#### Teks Ekstraksi
◆ ◆ ◆ ◆ ◆ ◆ ◆

1. Kenali bahwa musuh kita yang sesungguhnya adalah kekuatan roh jahat yang menguasai dunia ini. Sebagaimana rasul Paulus menulis, "Perjuangan kita bukanlah melawan darah dan daging tetapi melawan pemerintah-pemerintah, melawan penguasa-penguasa, melawan penghulu-penghulu dunia yang gelap ini, melawan roh-roh jahat di udara." (Efesus 6:12) Yang penting bagi kita sebagai orang Kristen adalah makin meningkatkan keterlibatan kita dalam peperangan rohani. Ini merupakan pertempuran rohani setiap hari.
2. Kita perlu mendukung mereka di negara-negara Asia yang mengalami aniaya. Mereka perlu dan patut mendapat dukungan doa dan dorongan kita. Buatlah satu kelompok doa dan berdoalah setiap hari bagi mereka. Mereka perlu dukungan doa kita.

◆ ◆ ◆ ◆ ◆ ◆ ◆

[Entri untuk menemukan teks dan elemen]
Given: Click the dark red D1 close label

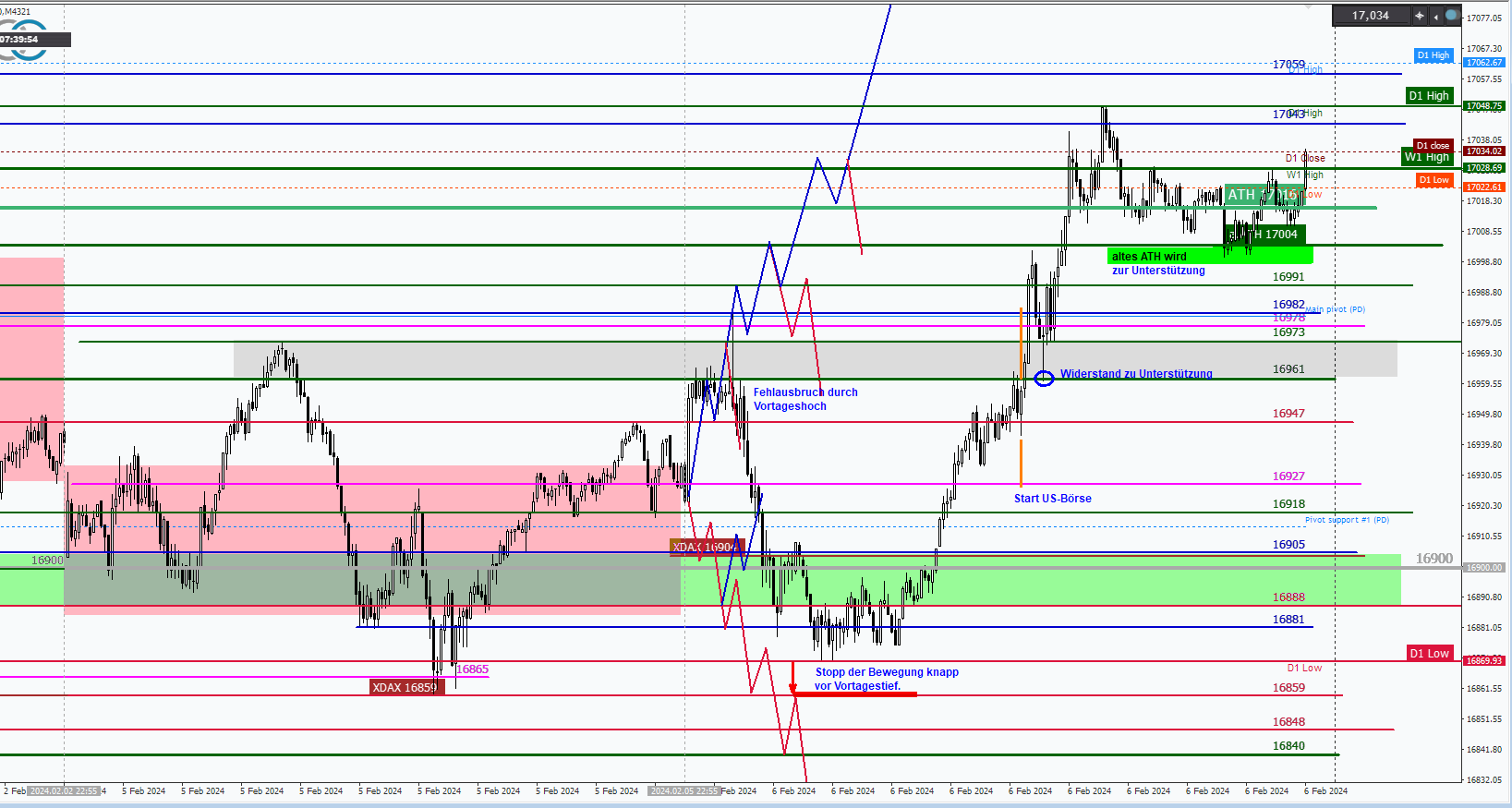Looking at the screenshot, I should coord(1433,145).
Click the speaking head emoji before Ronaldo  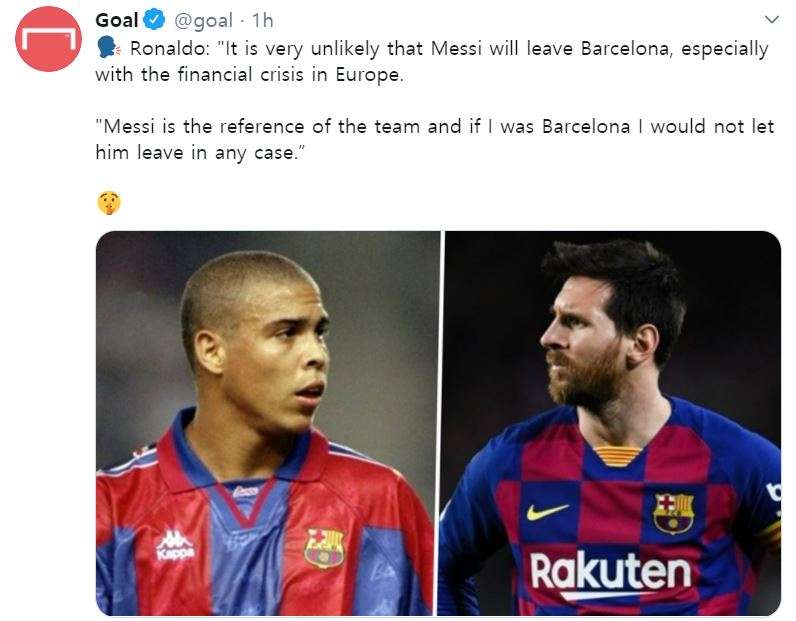[108, 48]
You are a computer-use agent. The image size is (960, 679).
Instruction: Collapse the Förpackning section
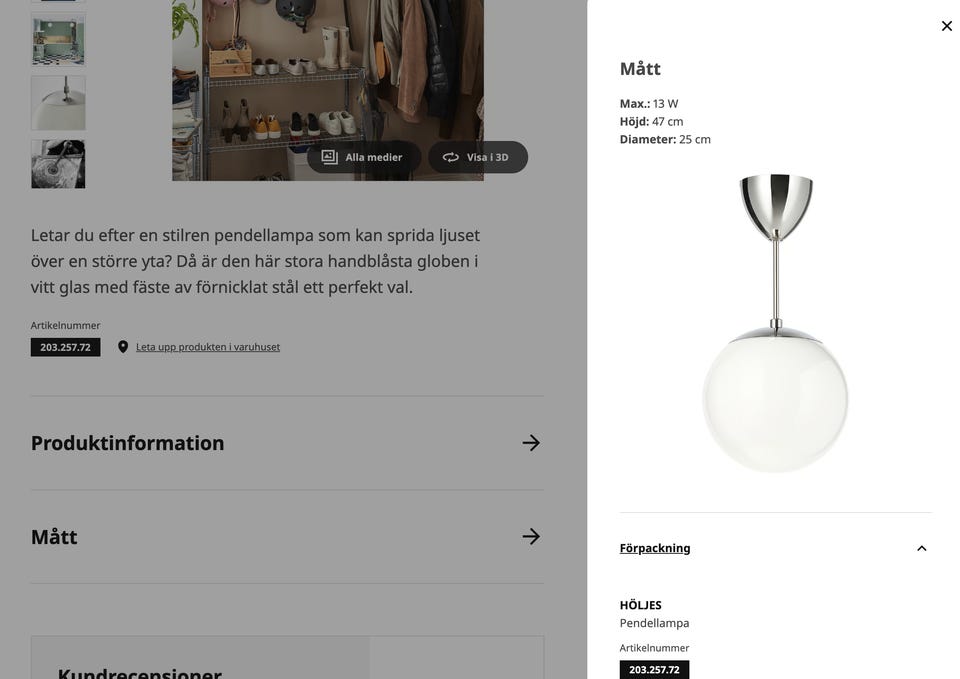(921, 547)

◆ ◆ ◆ ◆ ◆ ◆ ◆

#### Daftar Tugas
a) Menurut teks tentang peperangan rohani, siapakah musuh kita yang sesungguhnya?
b) Sajikan ulang semua baris entri, dari baris yang memuat "You are a computer-use" sampai akhir entri, sebagai tabel Markdown dengan kolom "Nomor" dan "Baris Entri". Lewati baris kosong dan jangan sertakan gambar dalam jawaban.
Teks dan entri merupakan dua bahan yang terpisah satu sama lain.

#### Soal Terjawab
a) Kekuatan roh jahat yang menguasai dunia ini.

b)
| Nomor | Baris Entri |
|---|---|
| 1 | You are a computer-use agent. The image size is (960, 679). |
| 2 | Instruction: Collapse the Förpackning section |
| 3 | (921, 547) |